The Aztecs hunted many hundreds of miles away for their needed protein. The Anasazi had taken defensive measures (their famous lookout network for one) but eventually fell.
I'd say rather that the Anasazi infiltrated the digestive systems of the Aztecs.
How horridly terrifying.
My history professor doesn't focus on the violent aspects of the Natives, but he does love to talk about how the Natives plundered the land a lot more than we are typically taught. We are taught they respected the Earth, when really, some Indians actually chopped down trees like there was no tomorrow and wasted natural resources like crazy.

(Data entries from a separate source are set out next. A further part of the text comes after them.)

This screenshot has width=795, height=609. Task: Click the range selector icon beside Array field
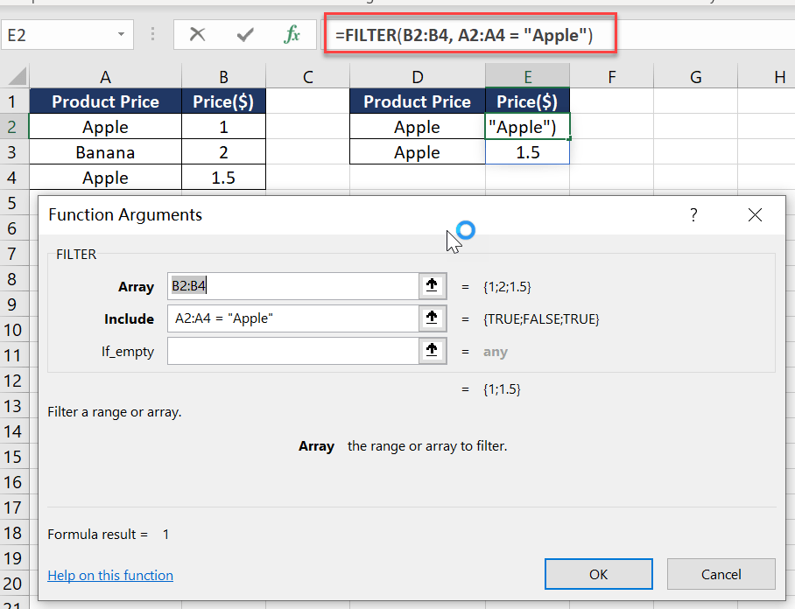[432, 285]
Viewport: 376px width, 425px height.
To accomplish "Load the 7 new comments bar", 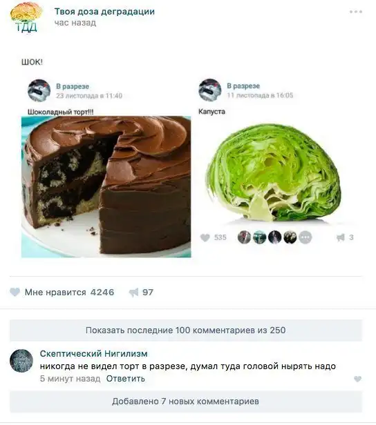I will point(186,402).
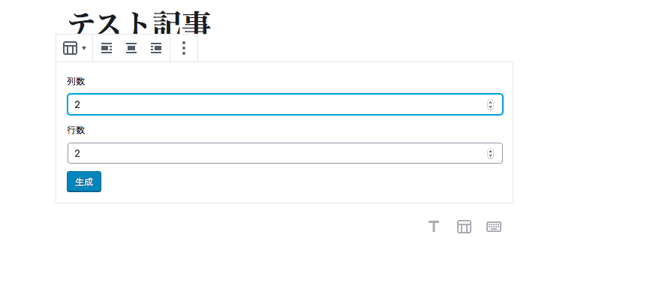
Task: Increase 行数 using its up stepper arrow
Action: pos(490,151)
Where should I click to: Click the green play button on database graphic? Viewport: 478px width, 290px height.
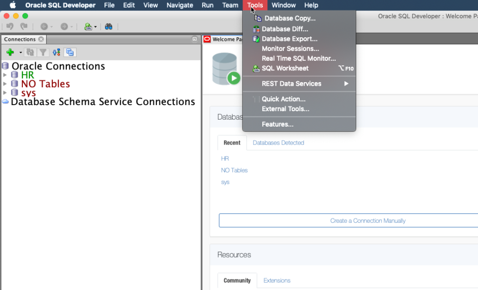234,78
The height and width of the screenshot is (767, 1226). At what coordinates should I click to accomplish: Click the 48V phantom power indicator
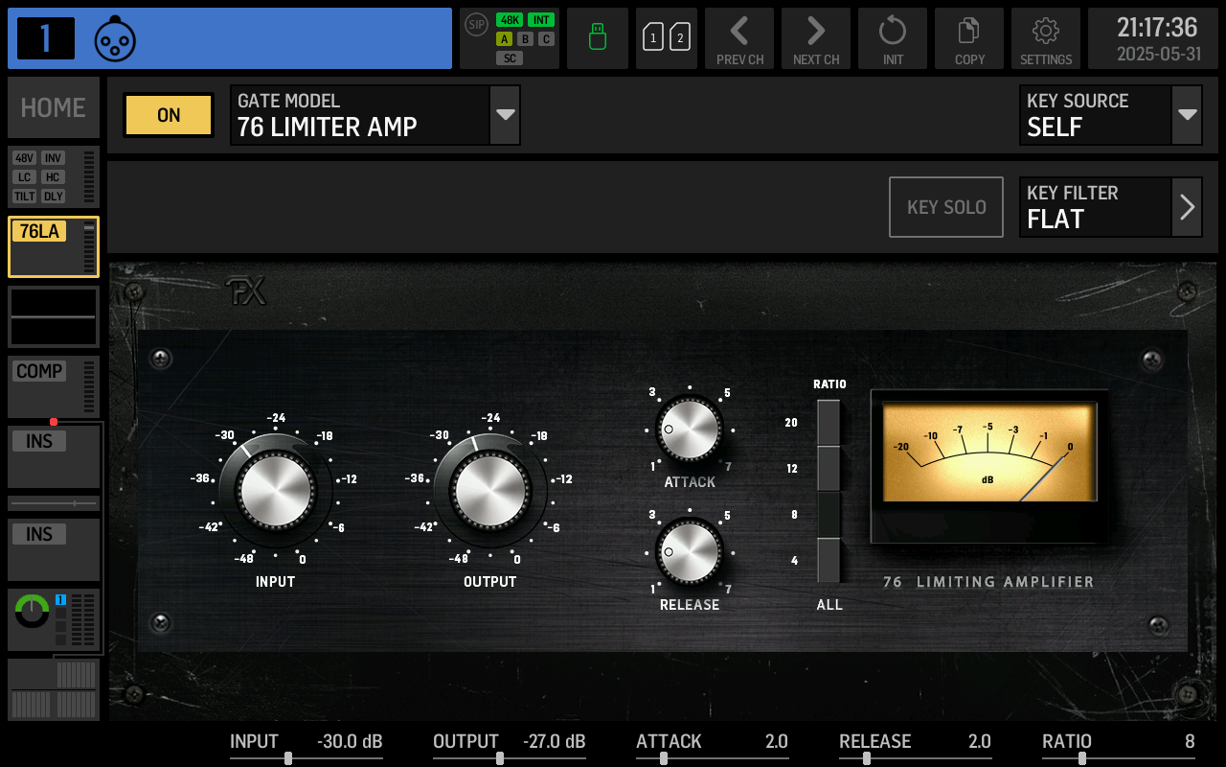[23, 159]
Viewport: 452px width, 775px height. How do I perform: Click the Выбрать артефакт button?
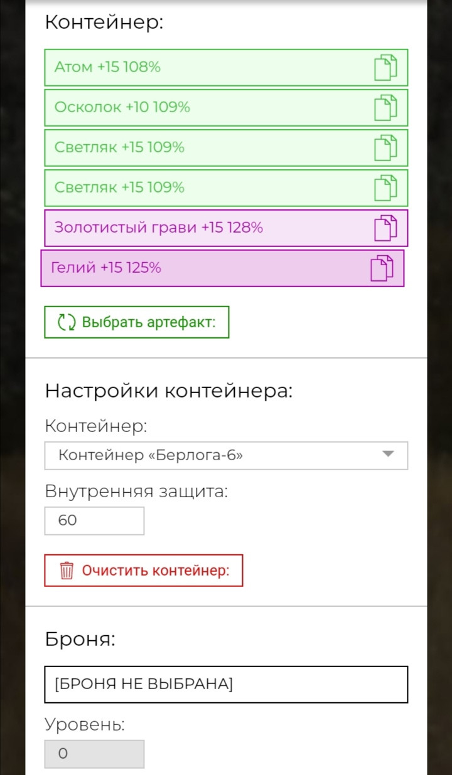pyautogui.click(x=137, y=322)
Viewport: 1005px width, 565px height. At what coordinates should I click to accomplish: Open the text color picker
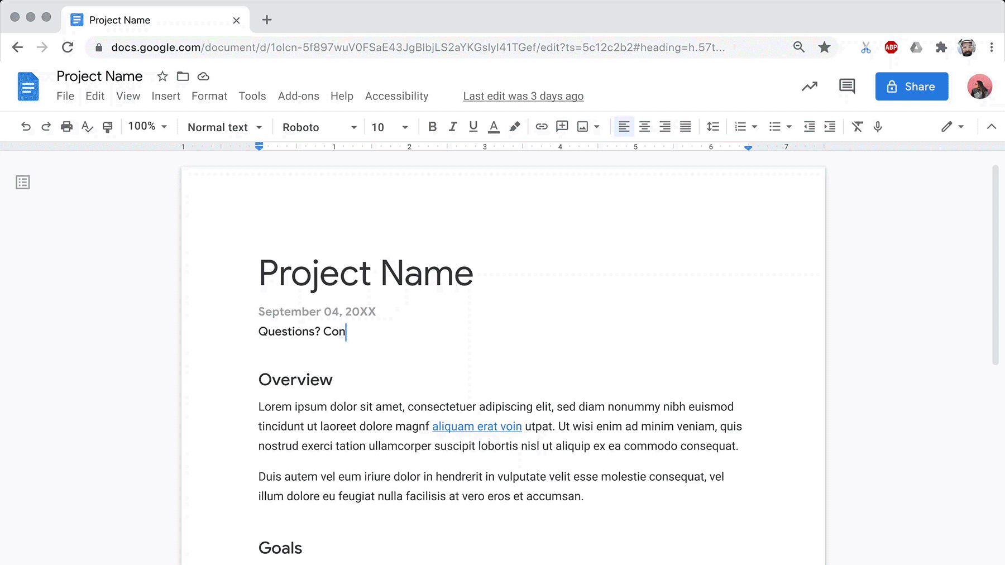click(x=494, y=127)
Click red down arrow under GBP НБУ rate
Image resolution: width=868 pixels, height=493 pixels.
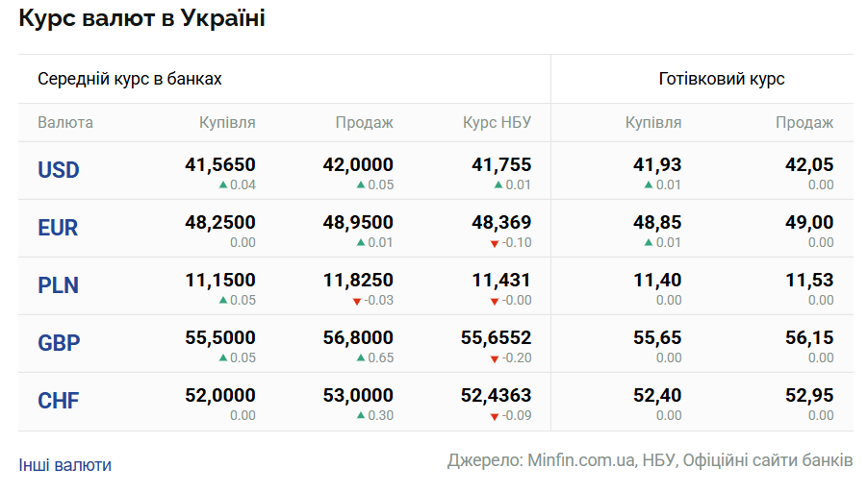[495, 358]
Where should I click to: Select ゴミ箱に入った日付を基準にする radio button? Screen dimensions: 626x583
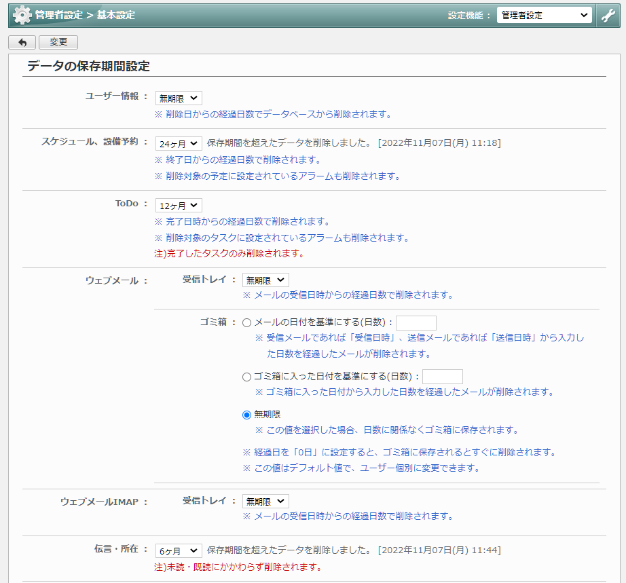pos(247,377)

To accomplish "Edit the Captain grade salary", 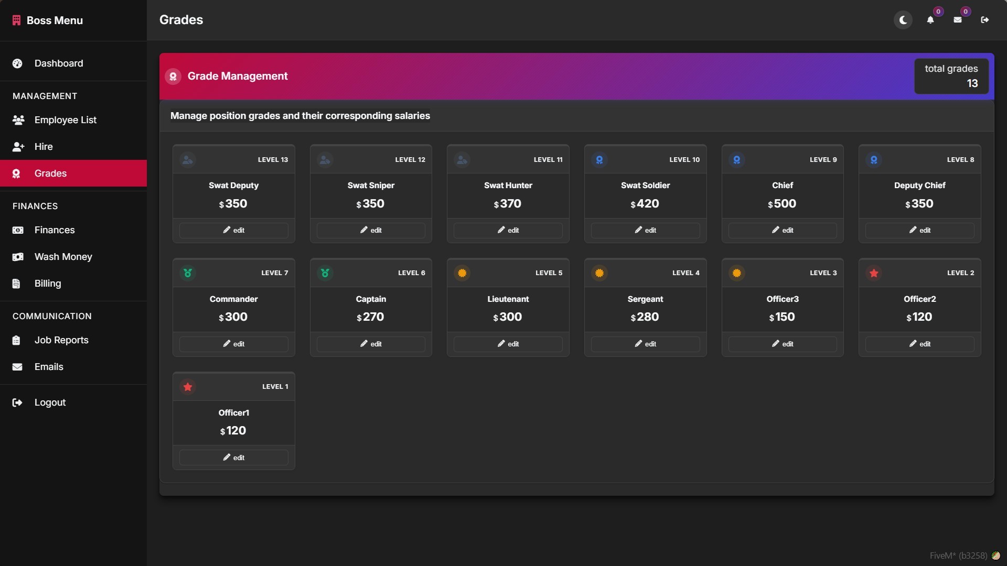I will pyautogui.click(x=371, y=344).
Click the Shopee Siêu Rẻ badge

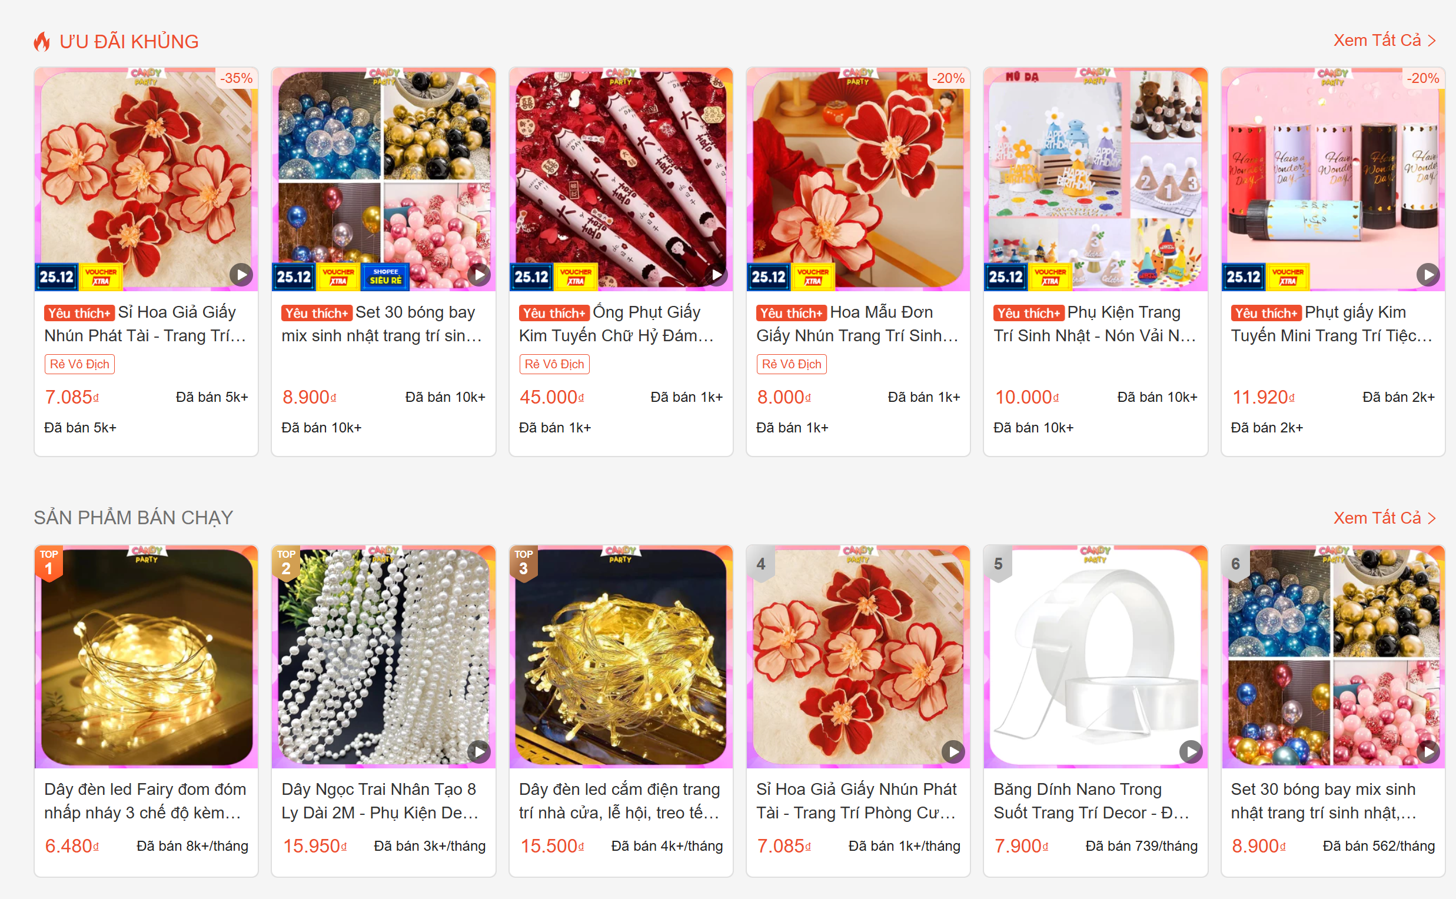click(385, 276)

I was walking to the Rose Bowl a couple years ago and the San Diego State fans were doing some of the very same rituals....that and smoking a lot of pot.
oh my.
Because of the pagan nature of ancient Mexico and South America, I have very very little pity for my ancient pagan Hispanic ancestry. I'm SOOOO VERYYY HAPPY that Catholic missionaries came and changed the Americas!
--SaltyJoe...in a white wine sauce
(uh, it's a Monty Python reference)
Can't say I wouldn't have done the same thing if I had been in their position. I recall reading how the Plains Indians used to slaughter huge numbers of buffalo, just for the hell of it. But this kind of thing scandalizes the PC crowd, who just must have their own peculiar vision of the Indian. For my part, I'd rather know the truth.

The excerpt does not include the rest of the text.